Repeat the rows from the start through the line containing "(x=179, y=1215)", swapping "gear" for "cog" and leaving everything else as it is.

--- Begin Source data ---

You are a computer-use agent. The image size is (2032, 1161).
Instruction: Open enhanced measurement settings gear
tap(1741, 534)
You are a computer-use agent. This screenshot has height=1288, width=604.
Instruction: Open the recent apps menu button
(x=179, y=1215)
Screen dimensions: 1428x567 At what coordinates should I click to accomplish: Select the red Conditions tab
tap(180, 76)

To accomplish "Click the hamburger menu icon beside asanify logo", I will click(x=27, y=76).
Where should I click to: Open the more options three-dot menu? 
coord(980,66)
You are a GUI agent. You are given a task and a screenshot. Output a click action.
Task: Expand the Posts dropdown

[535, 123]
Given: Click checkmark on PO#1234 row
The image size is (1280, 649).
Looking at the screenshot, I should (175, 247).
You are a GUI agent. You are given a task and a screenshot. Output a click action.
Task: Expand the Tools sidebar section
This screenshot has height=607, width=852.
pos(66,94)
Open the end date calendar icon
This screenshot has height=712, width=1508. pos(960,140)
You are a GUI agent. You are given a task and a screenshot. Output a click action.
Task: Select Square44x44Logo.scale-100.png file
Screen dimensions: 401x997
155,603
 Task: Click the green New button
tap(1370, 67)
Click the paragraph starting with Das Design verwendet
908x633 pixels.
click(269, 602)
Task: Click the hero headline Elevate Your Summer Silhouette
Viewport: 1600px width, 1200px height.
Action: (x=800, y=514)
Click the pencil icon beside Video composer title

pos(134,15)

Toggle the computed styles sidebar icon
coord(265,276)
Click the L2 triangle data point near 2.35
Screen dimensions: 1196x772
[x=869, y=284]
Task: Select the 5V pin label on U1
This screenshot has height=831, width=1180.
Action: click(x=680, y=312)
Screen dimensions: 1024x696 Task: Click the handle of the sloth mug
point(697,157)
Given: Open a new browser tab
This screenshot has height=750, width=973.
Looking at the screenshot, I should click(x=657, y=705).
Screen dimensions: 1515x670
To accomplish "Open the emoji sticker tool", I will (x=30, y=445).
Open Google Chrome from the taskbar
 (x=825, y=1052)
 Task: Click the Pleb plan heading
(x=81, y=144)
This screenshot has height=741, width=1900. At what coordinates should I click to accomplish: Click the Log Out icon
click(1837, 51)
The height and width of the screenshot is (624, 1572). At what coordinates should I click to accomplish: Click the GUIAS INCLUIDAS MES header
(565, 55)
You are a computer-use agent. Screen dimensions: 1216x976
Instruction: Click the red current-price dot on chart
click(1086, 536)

--- End Source data ---

## Exercise result
You are a computer-use agent. The image size is (2032, 1161).
Instruction: Open enhanced measurement settings cog
tap(1741, 534)
You are a computer-use agent. This screenshot has height=1288, width=604.
Instruction: Open the recent apps menu button
(x=179, y=1215)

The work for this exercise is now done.